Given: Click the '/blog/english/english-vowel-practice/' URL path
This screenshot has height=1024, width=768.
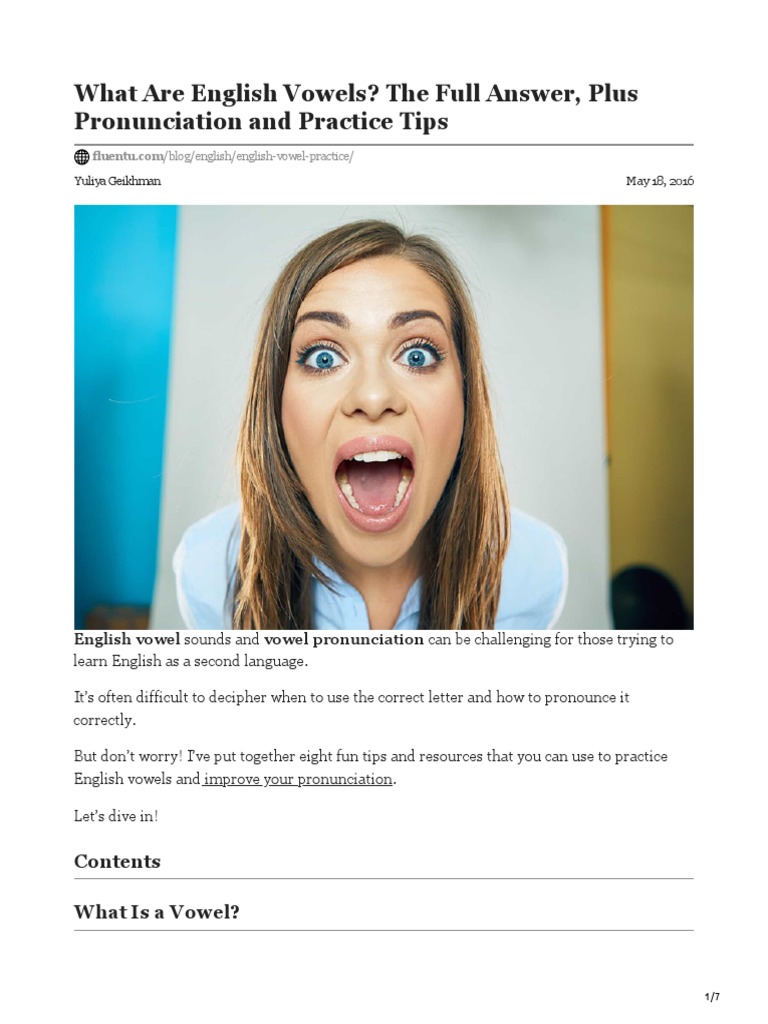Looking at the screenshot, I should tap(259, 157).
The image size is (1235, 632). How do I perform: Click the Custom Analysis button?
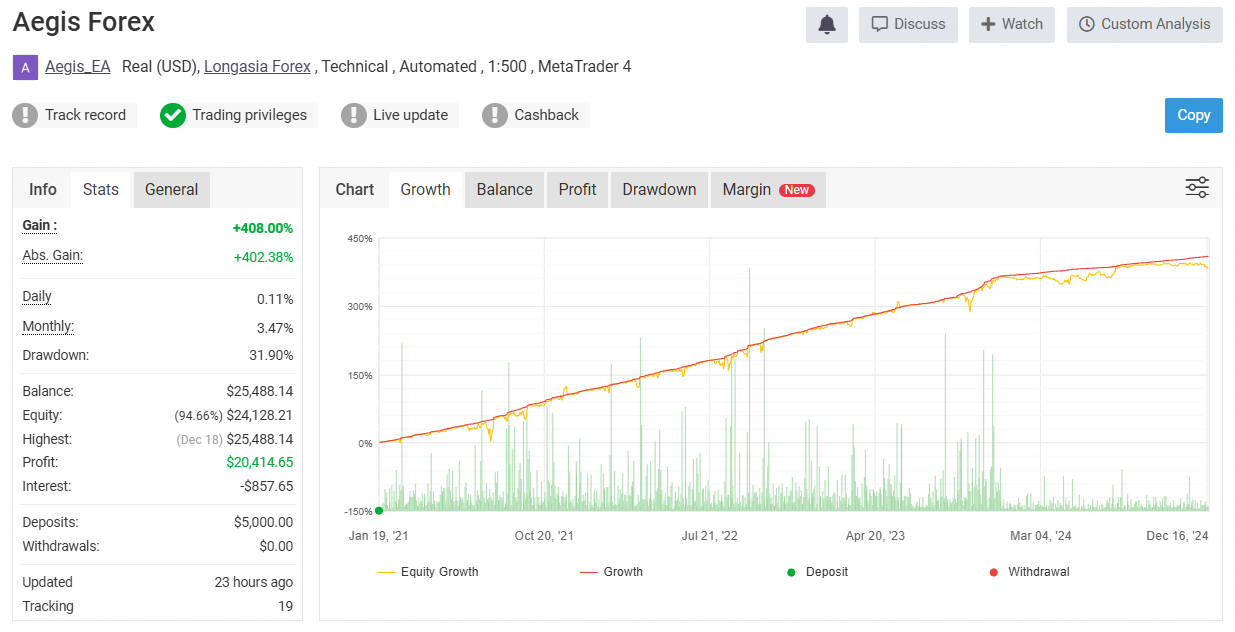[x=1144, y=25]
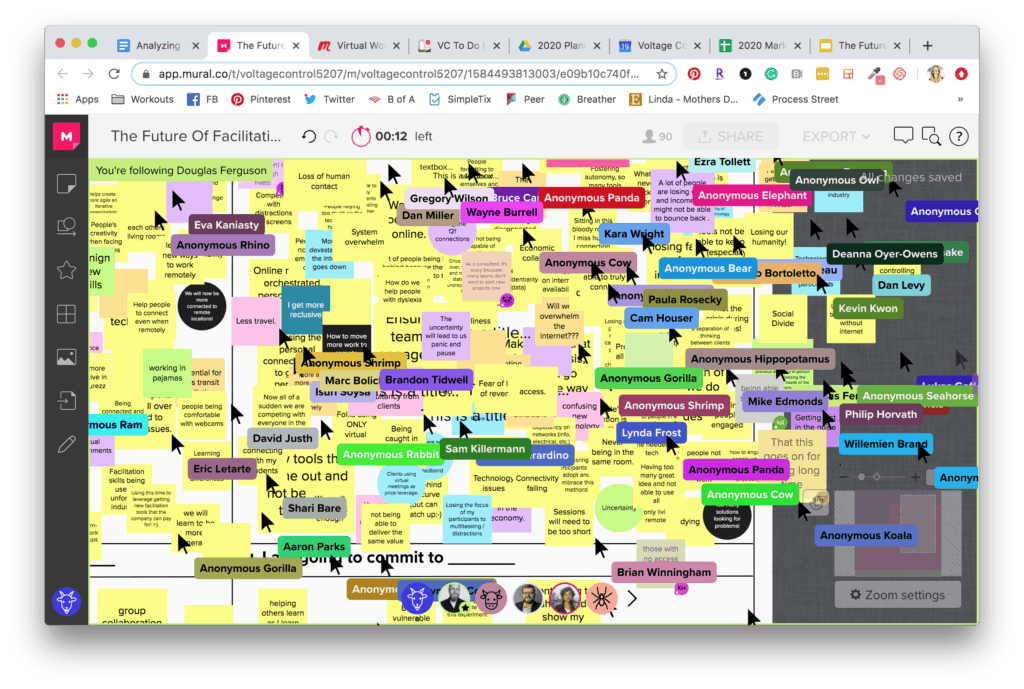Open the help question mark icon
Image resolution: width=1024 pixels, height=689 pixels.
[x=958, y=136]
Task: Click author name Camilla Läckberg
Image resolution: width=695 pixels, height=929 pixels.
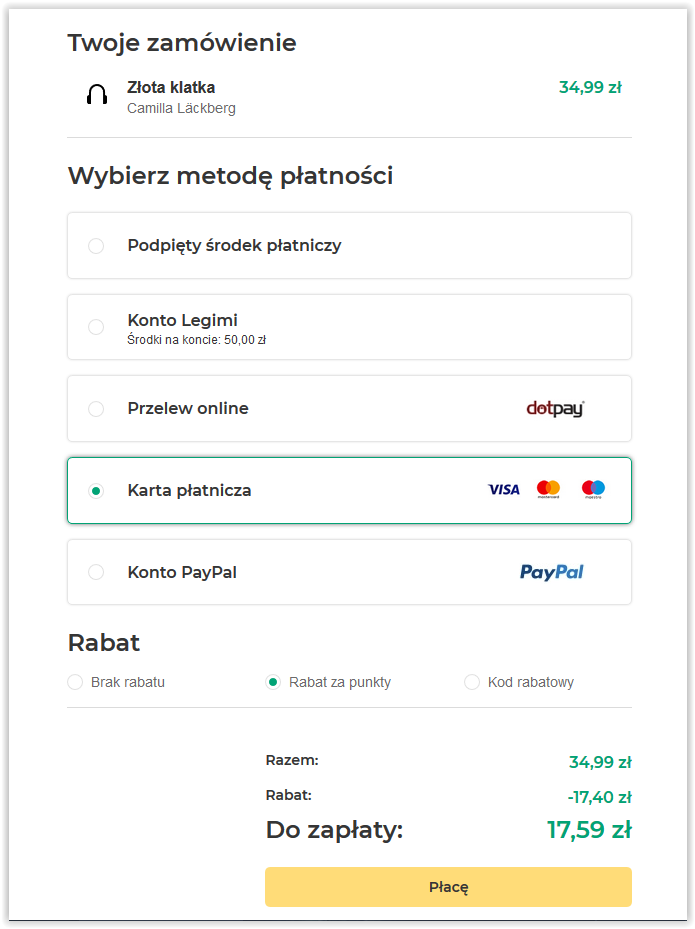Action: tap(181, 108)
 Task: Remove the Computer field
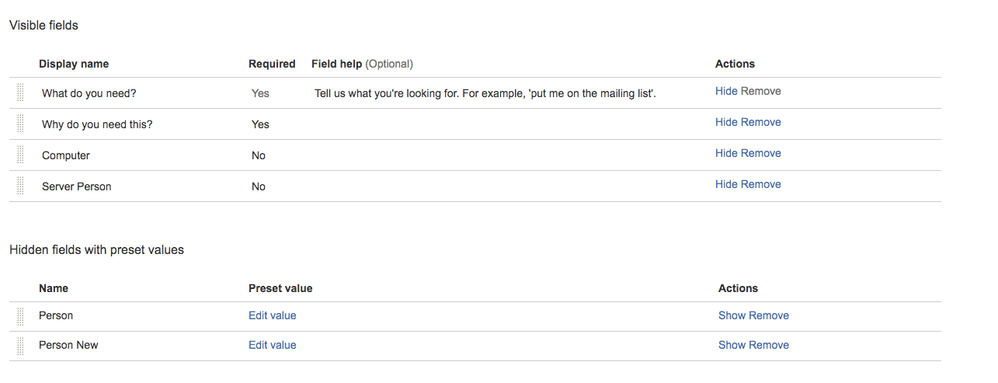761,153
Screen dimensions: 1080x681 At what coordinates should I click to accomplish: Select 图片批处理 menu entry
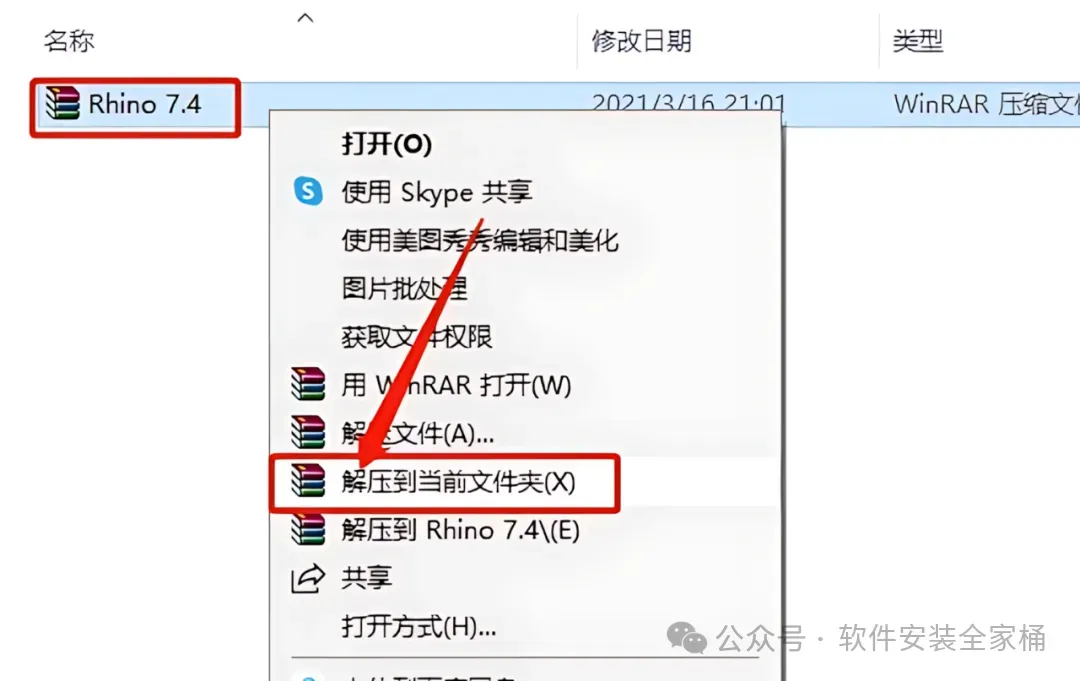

• WHAT YOU NEED TO DO
For this exercise, repeat word for word only the lines from the one containing "This screenshot has height=1024, width=768." through the end of the data, including both. Pictures do not go in the copy.

• WORKED SOLUTION
This screenshot has height=1024, width=768.
Looking at the screenshot, I should tap(259, 157).
The image size is (1235, 632). How do I perform: Click the Custom Analysis button?
[x=1144, y=25]
Open the help question mark icon
Image resolution: width=1024 pixels, height=689 pixels.
[x=958, y=136]
Task: Click author name Camilla Läckberg
Image resolution: width=695 pixels, height=929 pixels.
Action: tap(181, 108)
 Task: Remove the Computer field
761,153
Screen dimensions: 1080x681 At what coordinates should I click to accomplish: Select 图片批处理 menu entry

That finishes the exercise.